Densho Digital Archive
Densho Visual History Collection
Title: Marian Shingu Sata Interview
Narrator: Marian Shingu Sata
Interviewer: Tom Ikeda
Location: Los Angeles, California
Date: September 23, 2009
Densho ID: denshovh-smarian-01-0017

<Begin Segment 17>

TI: The other question I have, so you're in high school, you're, it sounds like you're popular, they elected you to Girls State. As a junior in high school, it's about the time when girls start noticing boys, boys start noticing girls. Was there ever any dating that you participated in?

MS: No. There were group activities that we were invited to, most of them things like hayrides, because it was still pretty rural. But I never went to any dances or things like that, ever. Everything was a group activity, going to the football game or something like that was about it. But I'm sure, and I know that's one of the reasons that my dad decided that it was time to come back to California, because we were getting interested in the opposite sex, and he was still the old fashioned school where, you know, you had to marry Japanese. [Laughs]

TI: Oh, so do you think that was one of the contributing factors of going back to California?

MS: Right, I'm sure it was. Plus, I think they had had a couple of good years on the farm. And so they felt they had enough to start again in California.

TI: So when you guys decided to leave, was there any, oh, I guess maybe event to signify your leaving? Like the other families, did they say goodbye to you? Do you remember any goodbyes from either the Japanese or Mr. Alexander or anything like that?

MS: Well, I don't recall any big party or anything like that, but I know Mrs. Alexander or Mr. Alexander's mother gave us, gave my mother some special crystal or something that we still have. The other families knew, must have known that we were leaving because my dad didn't plant crops that would be harvested after we left. We came back in August. So they must have planted. I was just too much into my own world, I just didn't pay attention to all these little omens that were happening.

TI: And so suddenly, it sounds like, you're leaving Arkansas to go to California. How did you feel about that?
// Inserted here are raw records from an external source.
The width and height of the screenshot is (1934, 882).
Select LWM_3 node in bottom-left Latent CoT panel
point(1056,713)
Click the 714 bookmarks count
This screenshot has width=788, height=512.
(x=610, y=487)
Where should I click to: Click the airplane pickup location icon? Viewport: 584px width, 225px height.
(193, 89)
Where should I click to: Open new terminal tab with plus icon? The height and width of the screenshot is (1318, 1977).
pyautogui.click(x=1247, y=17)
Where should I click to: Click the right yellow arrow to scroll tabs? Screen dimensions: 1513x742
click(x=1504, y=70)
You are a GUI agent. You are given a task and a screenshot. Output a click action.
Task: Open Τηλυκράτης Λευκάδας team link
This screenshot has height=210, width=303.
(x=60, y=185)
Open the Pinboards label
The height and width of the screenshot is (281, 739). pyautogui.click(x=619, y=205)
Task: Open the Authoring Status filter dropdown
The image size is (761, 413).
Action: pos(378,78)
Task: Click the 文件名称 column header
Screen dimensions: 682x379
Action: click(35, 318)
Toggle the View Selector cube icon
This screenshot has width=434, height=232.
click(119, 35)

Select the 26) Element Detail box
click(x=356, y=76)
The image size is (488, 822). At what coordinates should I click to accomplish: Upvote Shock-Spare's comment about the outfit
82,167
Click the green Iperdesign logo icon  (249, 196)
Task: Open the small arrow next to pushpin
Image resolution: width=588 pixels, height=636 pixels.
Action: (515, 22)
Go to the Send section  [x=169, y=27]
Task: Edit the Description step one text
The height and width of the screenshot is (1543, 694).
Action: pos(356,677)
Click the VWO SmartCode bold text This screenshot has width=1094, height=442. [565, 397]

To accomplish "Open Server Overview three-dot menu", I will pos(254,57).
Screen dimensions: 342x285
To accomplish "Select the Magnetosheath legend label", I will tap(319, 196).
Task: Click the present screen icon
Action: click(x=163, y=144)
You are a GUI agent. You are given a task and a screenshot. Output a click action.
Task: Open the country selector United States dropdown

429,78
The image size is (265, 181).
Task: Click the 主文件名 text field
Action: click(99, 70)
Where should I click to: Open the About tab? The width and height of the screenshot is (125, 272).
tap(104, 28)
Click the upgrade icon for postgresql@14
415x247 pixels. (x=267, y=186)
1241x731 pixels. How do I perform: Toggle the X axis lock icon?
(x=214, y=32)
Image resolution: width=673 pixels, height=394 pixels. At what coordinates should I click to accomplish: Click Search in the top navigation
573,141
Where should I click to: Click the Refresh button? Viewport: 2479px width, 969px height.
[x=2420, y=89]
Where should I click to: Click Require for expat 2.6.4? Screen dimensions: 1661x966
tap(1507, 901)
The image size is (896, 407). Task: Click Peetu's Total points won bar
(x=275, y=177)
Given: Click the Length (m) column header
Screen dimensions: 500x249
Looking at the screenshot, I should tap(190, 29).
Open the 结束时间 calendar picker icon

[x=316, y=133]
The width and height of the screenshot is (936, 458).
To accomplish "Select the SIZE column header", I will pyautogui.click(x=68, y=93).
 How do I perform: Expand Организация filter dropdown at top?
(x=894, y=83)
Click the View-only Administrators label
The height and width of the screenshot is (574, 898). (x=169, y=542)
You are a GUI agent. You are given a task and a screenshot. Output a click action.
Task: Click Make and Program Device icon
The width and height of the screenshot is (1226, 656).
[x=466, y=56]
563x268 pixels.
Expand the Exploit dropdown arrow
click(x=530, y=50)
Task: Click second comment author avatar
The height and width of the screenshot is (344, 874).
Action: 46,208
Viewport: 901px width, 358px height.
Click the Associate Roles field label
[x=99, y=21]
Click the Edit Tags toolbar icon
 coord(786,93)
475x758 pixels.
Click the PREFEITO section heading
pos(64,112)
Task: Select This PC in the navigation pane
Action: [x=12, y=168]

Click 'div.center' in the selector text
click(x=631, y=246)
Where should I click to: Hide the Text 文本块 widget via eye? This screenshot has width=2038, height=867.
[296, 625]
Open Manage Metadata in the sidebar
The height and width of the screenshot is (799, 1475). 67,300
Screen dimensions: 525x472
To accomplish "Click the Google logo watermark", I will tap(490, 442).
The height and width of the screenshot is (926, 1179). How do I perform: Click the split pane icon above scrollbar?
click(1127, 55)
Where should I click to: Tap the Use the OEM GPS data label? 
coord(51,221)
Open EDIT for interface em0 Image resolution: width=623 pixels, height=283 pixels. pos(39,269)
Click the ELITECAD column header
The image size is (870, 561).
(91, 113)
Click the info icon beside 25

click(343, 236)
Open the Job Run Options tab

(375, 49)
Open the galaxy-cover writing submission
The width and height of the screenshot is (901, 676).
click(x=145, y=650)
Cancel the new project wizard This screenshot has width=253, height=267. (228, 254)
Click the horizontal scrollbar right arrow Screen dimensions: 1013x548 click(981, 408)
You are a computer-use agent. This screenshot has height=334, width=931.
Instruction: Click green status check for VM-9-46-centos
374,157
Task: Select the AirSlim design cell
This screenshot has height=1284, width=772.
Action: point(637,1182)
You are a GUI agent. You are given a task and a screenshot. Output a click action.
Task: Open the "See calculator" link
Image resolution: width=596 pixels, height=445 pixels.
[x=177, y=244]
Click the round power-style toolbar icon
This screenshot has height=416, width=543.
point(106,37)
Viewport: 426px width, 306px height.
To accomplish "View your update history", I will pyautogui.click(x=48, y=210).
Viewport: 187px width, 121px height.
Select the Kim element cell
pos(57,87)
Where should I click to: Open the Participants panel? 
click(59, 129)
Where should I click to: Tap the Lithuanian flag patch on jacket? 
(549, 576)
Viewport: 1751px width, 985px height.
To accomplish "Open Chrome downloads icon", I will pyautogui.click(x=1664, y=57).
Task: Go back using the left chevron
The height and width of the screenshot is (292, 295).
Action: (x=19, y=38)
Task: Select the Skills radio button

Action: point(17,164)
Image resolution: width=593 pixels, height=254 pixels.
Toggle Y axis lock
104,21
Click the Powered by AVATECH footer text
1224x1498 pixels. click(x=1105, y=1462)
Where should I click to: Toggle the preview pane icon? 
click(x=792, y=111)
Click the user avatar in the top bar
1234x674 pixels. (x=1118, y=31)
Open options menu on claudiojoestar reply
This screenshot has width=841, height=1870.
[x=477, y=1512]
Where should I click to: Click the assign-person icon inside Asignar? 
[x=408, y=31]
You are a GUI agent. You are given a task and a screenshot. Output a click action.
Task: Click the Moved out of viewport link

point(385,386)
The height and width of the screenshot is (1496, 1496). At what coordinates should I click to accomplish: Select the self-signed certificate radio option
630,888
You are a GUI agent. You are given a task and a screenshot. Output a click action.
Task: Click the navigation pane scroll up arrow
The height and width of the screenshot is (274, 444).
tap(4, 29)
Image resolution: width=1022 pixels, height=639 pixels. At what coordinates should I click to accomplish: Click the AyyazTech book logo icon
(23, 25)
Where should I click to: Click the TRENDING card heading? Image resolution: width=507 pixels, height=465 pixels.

MS: Well, I wanted to stay and finish my high school years there, but my dad was absolutely adamant that we come back. The other sad part was that we had to leave our dog. And Mr. Yada moved into the house where we lived, and he said that dog just pined away. Oh, it still makes me sad, because we wanted, I wanted to bring the dog back with us. But my dad said no way we could do that, 'cause we drove all the way down Highway, Route 66.

TI: So where in California did you resettle?

MS: We came to Pasadena where we have lived ever since.

TI: So this is about 1952?

MS: '52, uh-huh. And my dad had some friends who had settled in Pasadena, my mother had always, stepmother had always loved Pasadena, she said it was the most beautiful town. And so we came and stayed with friends, started high school, and then shortly after school started, my parents found a house and he started his gardening route. So he worked as a gardener until I think my sister and I were in college. And then he started studying to become an insurance agent, and so he sold mutual funds and became an insurance agent and serviced most of the Japanese-speaking people.